SUPPLIED RECORDS >>

────

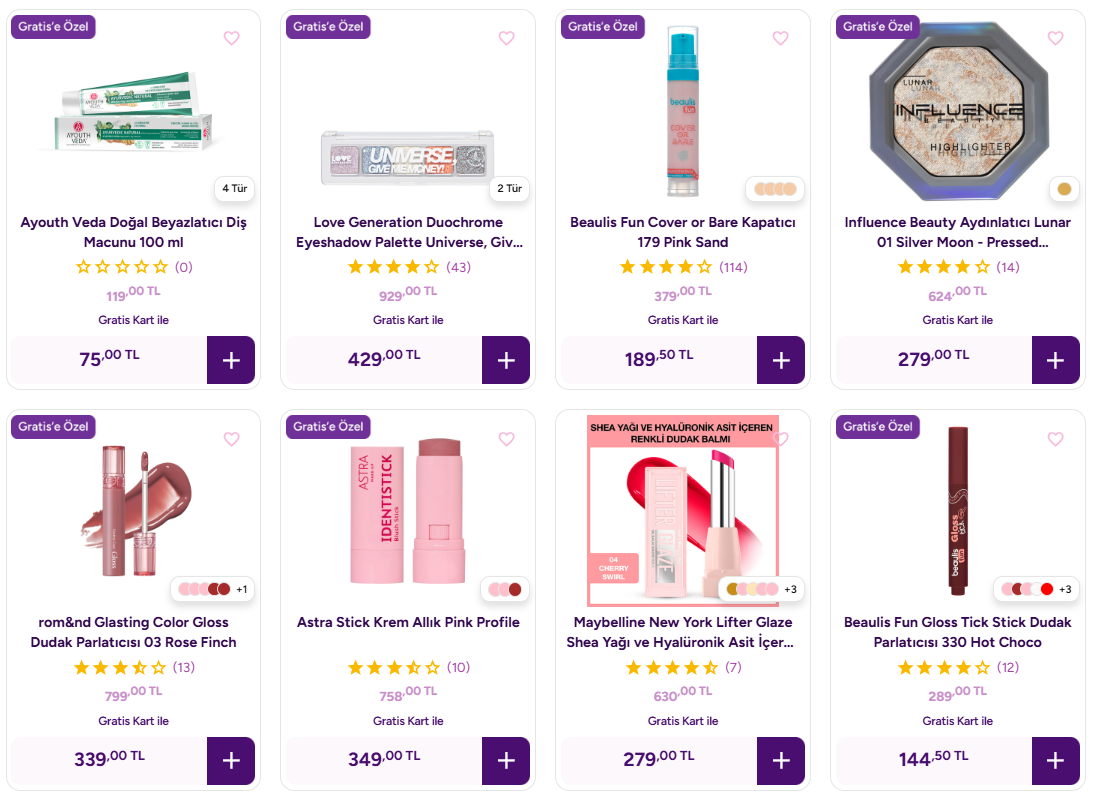Add rom&nd Glasting Color Gloss to cart
The height and width of the screenshot is (798, 1104).
(231, 761)
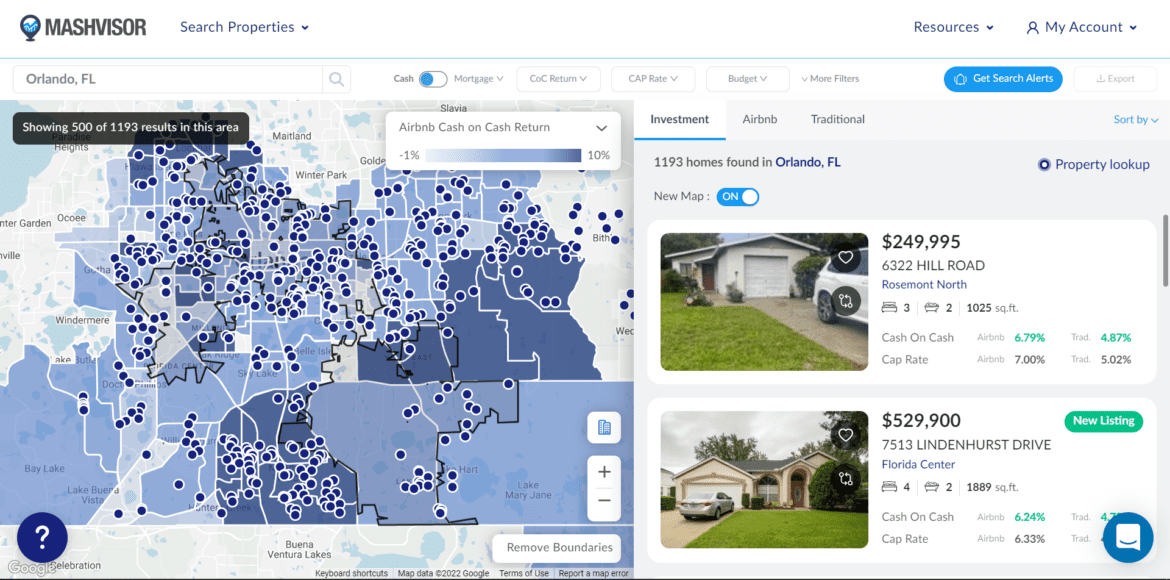The height and width of the screenshot is (580, 1170).
Task: Switch the financing toggle from Cash to Mortgage
Action: point(431,78)
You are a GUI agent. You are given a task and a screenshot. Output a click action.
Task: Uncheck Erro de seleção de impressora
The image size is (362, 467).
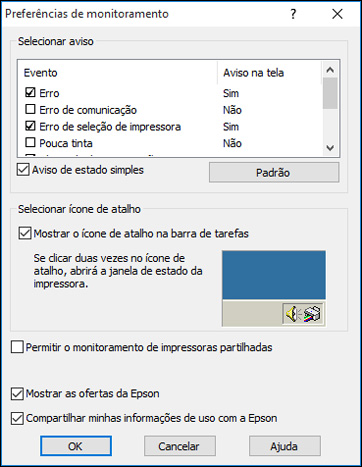click(x=30, y=126)
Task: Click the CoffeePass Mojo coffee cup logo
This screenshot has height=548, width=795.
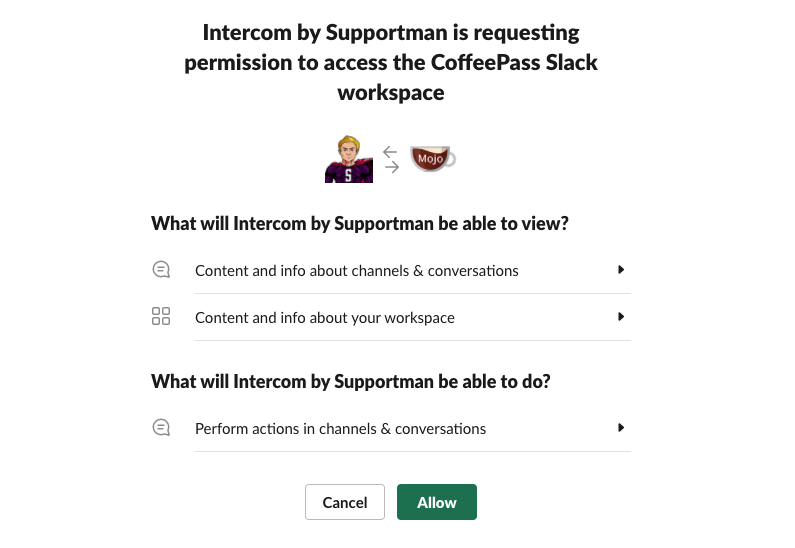Action: pyautogui.click(x=431, y=158)
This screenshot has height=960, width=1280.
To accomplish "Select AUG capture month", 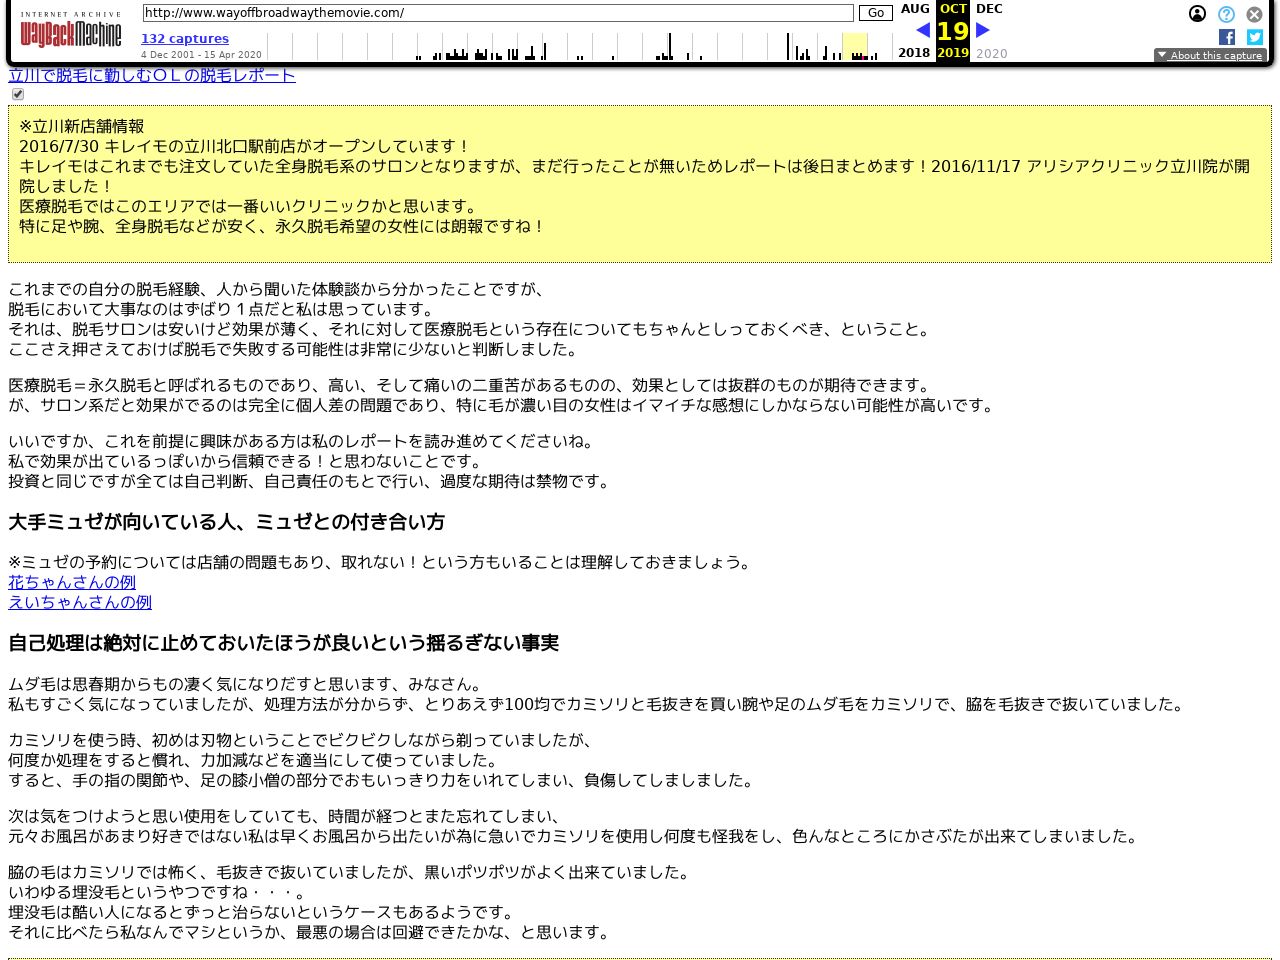I will tap(915, 9).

────

PROBLEM REQUIREMENTS >> Pictures aside, print exactly the lines above starting with the one containing "You are a GUI" and going on through the one containing "This screenshot has height=960, width=1280.".

TASK RESPONSE >>
You are a GUI agent. You are given a task and a screenshot. Output a click action.
Task: Uncheck Erro de seleção de impressora
The image size is (362, 467).
click(x=30, y=126)
Task: Click the CoffeePass Mojo coffee cup logo
This screenshot has height=548, width=795.
Action: pyautogui.click(x=431, y=158)
This screenshot has height=960, width=1280.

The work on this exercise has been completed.